Stephan Bassily Bey (اسطفان باسيلى بك) (1900–1990) was an Egyptian politician, member of the Egyptian Parliament and a member of the Wafd Party's supreme authority.

== Biography ==
Born to a Coptic Christian family, after graduating from law school in 1925, he underwent four years of training at his uncle's office, Morcos Pasha Fahmy, who was a renowned lawyer of his time. Following this, he decided to open his own law practice in the Insurance Building on Mustafa Kamel Square, located in the heart of Cairo on Qasr el-Nil Street.

In 1942, he was elected as an executive member of the Bar Association Council. This marked the beginning of his active involvement in the legal community. In 1949, he was elected Vice Chairman of the Egyptian Bar Association, a position he held for several consecutive years until he decided not to enter the bar association elections in 1986. Additionally, in 1949, he became a founding member of the Union of Arab Lawyers, a position he held until 1990.
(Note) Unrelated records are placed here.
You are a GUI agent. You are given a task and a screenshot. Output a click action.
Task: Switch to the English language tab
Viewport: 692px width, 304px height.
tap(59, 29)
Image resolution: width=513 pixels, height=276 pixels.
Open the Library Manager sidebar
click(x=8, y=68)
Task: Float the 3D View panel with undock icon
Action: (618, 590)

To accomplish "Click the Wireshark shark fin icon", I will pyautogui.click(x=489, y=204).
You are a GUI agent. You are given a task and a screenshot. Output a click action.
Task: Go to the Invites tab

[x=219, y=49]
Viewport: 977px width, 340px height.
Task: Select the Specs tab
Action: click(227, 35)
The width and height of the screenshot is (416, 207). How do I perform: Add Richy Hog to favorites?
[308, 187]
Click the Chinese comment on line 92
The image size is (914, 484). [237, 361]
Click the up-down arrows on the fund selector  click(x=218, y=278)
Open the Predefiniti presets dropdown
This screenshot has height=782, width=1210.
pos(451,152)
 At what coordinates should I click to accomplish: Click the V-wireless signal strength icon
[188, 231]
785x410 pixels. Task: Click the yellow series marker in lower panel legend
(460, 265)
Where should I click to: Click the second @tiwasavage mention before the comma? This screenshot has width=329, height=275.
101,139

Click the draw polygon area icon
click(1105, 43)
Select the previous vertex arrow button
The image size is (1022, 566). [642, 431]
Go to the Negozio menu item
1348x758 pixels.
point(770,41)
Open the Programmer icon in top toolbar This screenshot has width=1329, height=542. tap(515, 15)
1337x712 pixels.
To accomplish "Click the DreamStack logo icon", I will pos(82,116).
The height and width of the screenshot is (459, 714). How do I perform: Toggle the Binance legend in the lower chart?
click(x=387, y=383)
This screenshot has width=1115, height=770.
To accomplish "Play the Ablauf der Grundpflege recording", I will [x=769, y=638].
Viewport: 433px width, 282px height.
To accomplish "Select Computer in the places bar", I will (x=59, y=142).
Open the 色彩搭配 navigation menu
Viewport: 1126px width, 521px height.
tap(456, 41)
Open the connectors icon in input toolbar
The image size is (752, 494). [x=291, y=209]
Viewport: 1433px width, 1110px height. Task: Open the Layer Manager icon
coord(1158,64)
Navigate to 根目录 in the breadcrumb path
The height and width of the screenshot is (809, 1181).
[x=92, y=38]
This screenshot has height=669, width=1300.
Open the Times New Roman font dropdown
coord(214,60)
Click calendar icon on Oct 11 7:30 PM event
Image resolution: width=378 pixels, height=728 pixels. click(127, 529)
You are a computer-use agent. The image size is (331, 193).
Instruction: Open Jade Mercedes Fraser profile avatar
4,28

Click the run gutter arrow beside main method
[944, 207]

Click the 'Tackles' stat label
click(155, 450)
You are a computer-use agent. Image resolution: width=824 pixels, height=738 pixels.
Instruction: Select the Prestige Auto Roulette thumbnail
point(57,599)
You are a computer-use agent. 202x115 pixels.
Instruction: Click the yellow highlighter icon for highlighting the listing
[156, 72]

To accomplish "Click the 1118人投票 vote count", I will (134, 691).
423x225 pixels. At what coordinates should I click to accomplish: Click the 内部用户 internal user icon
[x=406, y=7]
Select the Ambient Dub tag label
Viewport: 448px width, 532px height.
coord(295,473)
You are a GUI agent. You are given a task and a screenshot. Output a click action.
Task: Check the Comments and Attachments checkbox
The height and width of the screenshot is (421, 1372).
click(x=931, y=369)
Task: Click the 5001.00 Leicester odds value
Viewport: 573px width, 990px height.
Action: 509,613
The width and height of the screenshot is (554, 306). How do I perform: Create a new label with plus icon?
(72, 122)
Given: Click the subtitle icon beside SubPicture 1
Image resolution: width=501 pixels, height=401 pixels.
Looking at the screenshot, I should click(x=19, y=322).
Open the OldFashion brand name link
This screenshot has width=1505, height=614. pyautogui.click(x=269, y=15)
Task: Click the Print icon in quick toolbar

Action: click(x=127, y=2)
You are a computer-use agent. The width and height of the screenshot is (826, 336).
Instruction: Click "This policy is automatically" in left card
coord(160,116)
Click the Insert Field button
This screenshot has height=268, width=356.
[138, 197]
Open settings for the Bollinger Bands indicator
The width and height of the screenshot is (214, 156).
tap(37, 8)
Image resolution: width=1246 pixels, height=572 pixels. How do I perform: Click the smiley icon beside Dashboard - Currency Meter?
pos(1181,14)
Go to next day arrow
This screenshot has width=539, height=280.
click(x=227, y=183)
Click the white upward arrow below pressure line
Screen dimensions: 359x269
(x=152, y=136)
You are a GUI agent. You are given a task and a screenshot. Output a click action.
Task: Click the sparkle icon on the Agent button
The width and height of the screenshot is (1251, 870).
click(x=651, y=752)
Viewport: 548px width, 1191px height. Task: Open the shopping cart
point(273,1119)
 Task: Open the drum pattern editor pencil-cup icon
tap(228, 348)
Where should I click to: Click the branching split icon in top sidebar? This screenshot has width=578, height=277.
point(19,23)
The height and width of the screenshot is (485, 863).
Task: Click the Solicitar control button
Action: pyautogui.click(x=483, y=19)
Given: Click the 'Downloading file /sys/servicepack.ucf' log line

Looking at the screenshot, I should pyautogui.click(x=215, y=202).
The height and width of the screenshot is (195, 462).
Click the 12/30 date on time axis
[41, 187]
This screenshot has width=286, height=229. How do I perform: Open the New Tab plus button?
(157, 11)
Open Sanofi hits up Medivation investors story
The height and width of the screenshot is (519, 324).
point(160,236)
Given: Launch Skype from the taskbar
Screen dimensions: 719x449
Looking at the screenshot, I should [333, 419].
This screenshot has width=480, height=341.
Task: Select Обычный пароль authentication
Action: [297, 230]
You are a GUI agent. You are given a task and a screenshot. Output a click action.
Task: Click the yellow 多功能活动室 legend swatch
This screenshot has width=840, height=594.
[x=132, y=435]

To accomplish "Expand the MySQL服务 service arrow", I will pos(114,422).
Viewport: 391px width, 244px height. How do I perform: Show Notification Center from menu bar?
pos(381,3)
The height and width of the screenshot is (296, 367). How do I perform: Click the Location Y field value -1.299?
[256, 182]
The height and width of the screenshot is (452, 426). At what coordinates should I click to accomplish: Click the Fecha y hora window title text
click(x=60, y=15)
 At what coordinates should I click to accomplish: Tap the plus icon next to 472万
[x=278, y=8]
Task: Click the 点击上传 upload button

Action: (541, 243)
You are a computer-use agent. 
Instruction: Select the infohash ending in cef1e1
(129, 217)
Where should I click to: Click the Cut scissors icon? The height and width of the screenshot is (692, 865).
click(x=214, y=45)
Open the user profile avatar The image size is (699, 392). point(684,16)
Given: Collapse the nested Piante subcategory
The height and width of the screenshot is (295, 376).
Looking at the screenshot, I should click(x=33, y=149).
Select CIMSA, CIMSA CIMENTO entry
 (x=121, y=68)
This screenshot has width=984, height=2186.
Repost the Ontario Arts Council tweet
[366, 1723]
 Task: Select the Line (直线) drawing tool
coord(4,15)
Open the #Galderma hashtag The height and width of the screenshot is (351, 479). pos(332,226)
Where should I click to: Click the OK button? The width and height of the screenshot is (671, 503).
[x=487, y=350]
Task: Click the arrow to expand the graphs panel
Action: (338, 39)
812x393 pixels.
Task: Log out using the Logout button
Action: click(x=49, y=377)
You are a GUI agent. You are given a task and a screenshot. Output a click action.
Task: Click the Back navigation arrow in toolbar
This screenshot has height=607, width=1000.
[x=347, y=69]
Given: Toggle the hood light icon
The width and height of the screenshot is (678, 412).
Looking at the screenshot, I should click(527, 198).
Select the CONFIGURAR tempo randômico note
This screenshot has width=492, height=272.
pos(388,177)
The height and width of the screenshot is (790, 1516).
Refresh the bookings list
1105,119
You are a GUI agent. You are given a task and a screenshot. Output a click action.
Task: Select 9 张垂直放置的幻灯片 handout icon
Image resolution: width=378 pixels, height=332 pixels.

In 1949, he also embarked on a political career by being elected as a member of Parliament. He participated in several international parliamentary conferences until 1986 when he decided to relinquish his parliamentary services.

King Farouk bestowed upon him the title of "Bakawai" (البكاوية), which gave him the honorific title of bey in 1950.

In 1976, he was co-opted to the General Congregation Council of the Coptic Orthodox Church, a position he was consecutively re-elected to until 1990. Furthermore, in 1978, President Anwar Sadat appointed him to the board of directors of the Coptic Orthodox Endowments.

Beyond his legal and political endeavors, he was an active member of various organizations. He served as the President of the Cairo Rotary Club for the term 1970/1971, having been a member since 1945. Additionally, he was a member of the Heliopolis Sporting Club since April 1949.